The company has slightly deviated from the typical low cost model of having a single
class seating by introducing a premium class (Jazeera Plus), in order to cater to business,
and high net worth individuals in a country where per capita GDP is among the highest
in the world (US$33,679 in 2006).
Table 03: Jazeera’s LCC Model
Fleet
• Single type of aircraft (A320)
• All aircrafts are fitted with 165 leather
seats each, and are divided into two travel
classes – Jazeera (economy class) and
Jazeera Plus (first class)
Airports
• The main hub of Jazeera is the Kuwait
International Airport.
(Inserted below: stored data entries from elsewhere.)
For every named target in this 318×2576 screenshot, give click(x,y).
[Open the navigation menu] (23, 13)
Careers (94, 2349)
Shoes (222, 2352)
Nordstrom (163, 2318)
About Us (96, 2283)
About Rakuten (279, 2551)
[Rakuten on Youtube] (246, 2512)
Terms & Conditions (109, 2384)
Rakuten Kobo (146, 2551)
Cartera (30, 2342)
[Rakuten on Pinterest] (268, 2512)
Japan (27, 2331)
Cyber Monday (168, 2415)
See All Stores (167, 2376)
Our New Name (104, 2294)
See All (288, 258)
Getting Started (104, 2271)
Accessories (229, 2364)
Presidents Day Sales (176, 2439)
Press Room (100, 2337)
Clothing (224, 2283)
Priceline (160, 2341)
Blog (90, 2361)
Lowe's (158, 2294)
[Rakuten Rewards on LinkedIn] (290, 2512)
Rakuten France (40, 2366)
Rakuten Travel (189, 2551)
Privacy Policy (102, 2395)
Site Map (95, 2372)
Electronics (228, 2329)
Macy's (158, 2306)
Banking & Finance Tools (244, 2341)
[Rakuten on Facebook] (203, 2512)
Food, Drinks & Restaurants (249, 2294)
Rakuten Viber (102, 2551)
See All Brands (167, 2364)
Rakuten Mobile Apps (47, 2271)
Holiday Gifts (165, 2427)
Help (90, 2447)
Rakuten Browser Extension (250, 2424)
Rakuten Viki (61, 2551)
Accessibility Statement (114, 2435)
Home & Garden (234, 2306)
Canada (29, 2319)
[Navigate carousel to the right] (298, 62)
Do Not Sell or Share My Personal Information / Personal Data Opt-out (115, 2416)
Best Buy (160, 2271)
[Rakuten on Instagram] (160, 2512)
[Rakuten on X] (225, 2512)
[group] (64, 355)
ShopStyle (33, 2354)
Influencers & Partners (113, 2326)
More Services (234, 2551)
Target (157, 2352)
The other focus
airport is the Dubai International Airport
Fare options
• Jazeera offers weekly Specials, or offers
of low cost travel to definite destinations
within a given period of time
• Two major types of tickets are available
– one way and round Trip
Distribution channels
• Jazeera provides the facility to book
tickets online through the official
website
• Travelers can also book through travel
agents to receive a booking reference
number for easy, ticket-free check-in.
Services & facilities
• Food is not complimentary. Snacks and
drinks are available on board for a nominal
price.
• All flights are equipped with the facilities
for in-flight entertainment.
Customer benefits
• Packages for group travel are often
offered by Jazeera. These packages
include ‘Ski Packages’.
• Jazeera also offers the facility to book
rental cars and hotels at a low prices
from their partner websites
Source: Company
The company’s strategy is to stimulate traffic in the region and not to cannibalize or steal
traffic from other airlines. This value proposition has affected, and will continue to affect,
the whole regional airline industry, and is now one of the core factors boosting growth
in passenger traffic going forward. According to the company, Jazeera have stimulated
traffic growth in the cities on its route map. The airline managed to grab a market share
of 39% in the Kuwait aviation sector.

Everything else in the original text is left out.